Characterization of voiding function and structural bladder changes in a rat model of neurogenic underactive bladder disease

Objectives: To create an animal model for neurogenic underactive bladder disease (UAB) and identify markers to describe secondary myogenic changes in the bladder wall. Materials and Methods: Male rats underwent either bilateral pelvic nerve injury or sham surgery. Four weeks after surgery functional evaluation was performed and tissue was harvested. Functional evaluation consisted of analysis of voiding pattern, 24-h urine collection in a metabolic cage, in vivo cystometry and in-vitro contractile function assessment. PCR and immunohistochemical localization of different smooth muscle cell and extracellular matrix markers was performed on bladder strips. Results: After pelvic nerve injury, dry bladder weight increased and voiding contractions were absent, resulting in overflow incontinence. In-vitro contractile response to carbachol was decreased. This was paired with an upregulation of synthetic smooth muscle cell (SMC) markers mRNA expression such as retinol binding protein 1 (RBP1), myosin 10 (MYH10) and osteopontin (OPN), and a downregulation of contractile SMC marker smoothelin (SMTL). The SMTL/OPN mRNA ratio was 50 times higher in sham bladders compared to PNI bladders.
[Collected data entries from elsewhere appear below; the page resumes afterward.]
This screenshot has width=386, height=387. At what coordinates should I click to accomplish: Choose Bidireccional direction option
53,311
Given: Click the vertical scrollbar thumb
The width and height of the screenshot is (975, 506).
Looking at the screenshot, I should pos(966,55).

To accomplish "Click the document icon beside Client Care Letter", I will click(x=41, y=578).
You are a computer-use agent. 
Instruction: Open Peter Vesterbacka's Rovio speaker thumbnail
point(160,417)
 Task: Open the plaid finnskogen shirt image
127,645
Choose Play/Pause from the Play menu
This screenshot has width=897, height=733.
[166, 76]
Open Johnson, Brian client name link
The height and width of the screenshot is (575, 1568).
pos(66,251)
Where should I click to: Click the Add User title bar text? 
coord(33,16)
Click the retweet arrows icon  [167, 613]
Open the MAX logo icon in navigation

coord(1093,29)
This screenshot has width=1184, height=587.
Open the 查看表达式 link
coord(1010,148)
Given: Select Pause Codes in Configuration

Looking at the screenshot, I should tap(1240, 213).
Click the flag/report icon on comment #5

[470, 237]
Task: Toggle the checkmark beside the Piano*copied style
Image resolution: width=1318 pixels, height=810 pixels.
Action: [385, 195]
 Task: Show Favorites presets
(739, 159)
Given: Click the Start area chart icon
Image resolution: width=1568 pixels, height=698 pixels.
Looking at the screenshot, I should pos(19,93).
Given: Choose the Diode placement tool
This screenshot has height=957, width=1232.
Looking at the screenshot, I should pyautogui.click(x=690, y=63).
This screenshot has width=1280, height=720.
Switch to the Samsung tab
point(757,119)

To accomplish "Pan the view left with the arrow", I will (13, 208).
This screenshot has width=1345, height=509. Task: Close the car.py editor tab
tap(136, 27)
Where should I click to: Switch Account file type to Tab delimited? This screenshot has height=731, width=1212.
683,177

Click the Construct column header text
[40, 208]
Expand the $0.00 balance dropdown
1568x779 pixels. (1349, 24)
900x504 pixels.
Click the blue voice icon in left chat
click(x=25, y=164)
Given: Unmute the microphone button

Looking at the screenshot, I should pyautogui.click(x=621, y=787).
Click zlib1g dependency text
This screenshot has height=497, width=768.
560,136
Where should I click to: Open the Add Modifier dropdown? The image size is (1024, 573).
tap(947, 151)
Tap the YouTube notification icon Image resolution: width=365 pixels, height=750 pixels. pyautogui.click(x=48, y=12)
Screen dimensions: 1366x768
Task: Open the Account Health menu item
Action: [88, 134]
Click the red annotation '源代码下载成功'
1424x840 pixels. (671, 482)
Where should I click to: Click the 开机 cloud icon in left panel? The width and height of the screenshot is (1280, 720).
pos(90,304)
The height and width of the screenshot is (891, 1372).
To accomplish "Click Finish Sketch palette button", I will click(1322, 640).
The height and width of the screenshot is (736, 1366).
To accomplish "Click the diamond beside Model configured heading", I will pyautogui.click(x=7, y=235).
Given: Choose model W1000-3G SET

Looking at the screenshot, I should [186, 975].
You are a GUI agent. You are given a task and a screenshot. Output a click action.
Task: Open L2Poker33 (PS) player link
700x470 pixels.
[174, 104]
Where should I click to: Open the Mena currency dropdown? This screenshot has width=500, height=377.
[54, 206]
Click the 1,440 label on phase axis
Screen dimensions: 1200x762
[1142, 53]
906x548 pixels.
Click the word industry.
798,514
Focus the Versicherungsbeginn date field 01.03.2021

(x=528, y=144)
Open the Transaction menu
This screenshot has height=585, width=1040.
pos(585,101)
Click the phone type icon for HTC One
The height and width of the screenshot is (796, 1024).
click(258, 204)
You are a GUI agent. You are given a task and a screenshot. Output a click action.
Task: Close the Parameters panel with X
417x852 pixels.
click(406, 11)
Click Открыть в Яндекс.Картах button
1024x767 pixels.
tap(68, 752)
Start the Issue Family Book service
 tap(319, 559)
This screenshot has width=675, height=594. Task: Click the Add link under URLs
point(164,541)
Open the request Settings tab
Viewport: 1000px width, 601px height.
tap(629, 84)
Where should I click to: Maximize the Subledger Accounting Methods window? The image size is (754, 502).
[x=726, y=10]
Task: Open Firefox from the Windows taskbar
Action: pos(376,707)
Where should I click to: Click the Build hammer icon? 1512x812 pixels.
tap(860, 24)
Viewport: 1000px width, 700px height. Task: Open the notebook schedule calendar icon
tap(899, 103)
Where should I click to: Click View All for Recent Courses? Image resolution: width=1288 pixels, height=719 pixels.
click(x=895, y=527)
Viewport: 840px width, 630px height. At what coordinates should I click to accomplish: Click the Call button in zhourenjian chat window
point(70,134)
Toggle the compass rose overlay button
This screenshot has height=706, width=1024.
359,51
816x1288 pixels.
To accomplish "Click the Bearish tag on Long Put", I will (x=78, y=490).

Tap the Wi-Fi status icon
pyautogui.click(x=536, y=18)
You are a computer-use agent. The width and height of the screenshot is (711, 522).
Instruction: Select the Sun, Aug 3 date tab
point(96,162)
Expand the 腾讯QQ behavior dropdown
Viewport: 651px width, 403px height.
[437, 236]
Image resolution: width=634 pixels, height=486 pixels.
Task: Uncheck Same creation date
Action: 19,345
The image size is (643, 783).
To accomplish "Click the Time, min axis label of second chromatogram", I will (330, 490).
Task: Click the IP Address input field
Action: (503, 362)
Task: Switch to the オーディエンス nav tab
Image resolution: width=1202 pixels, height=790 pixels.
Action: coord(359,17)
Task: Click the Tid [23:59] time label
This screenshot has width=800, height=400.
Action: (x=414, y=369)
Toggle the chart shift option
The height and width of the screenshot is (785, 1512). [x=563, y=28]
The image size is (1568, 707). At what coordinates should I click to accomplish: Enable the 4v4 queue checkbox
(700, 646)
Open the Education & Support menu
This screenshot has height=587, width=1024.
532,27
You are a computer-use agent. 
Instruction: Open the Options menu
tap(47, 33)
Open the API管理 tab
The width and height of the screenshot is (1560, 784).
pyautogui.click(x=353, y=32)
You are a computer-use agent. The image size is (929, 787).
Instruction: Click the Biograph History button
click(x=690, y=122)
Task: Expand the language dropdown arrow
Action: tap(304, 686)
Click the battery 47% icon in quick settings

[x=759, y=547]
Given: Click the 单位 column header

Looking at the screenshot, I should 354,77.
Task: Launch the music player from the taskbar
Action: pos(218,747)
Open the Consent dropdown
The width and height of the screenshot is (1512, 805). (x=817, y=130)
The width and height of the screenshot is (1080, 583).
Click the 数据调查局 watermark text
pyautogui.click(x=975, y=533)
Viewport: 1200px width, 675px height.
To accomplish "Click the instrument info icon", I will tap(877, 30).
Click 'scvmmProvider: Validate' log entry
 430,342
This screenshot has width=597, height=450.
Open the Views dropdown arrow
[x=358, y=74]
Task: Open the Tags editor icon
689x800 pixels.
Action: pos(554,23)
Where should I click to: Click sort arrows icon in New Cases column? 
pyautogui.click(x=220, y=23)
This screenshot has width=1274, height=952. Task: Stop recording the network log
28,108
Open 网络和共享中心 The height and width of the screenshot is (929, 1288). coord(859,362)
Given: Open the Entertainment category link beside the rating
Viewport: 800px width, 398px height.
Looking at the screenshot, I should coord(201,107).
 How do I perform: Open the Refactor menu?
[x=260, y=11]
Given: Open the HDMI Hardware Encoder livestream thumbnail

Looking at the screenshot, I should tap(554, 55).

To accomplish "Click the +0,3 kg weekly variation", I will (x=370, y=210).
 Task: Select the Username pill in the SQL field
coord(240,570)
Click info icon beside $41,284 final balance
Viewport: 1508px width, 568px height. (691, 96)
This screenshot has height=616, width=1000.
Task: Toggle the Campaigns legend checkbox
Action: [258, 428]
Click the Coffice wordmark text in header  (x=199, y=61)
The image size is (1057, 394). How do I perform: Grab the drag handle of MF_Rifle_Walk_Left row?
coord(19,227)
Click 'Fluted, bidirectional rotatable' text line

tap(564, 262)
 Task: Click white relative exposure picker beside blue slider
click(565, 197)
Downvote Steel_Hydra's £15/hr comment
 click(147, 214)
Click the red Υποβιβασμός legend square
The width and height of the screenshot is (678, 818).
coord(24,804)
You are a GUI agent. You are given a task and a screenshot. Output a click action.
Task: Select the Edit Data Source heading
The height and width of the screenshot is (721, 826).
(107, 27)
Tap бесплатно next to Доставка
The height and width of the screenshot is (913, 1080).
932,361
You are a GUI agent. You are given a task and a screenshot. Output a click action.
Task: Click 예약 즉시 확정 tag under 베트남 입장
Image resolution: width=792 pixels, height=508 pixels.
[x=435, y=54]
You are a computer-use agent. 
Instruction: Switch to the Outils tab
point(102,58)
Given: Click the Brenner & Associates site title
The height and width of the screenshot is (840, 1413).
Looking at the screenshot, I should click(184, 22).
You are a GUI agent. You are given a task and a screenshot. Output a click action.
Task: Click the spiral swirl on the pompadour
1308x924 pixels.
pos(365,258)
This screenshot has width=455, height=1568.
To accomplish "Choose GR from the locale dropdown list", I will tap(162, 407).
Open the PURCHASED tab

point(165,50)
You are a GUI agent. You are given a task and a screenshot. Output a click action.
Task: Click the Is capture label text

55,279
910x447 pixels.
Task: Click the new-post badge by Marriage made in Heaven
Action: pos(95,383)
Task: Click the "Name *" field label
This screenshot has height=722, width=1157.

Conclusions: The loss of in-vivo and in-vitro contractile function following pelvic nerve transection is characterized by a switch from a contractile to synthetic SMC phenotype, which is best characterized by the ratio SMTL/OPN mRNA expression. Modulating this phenotypical switch is a potential target for the development of UAB therapy. We suggest for the first time a set of markers that may be useful to evaluate therapeutic strategies on improvements in bladder wall structure.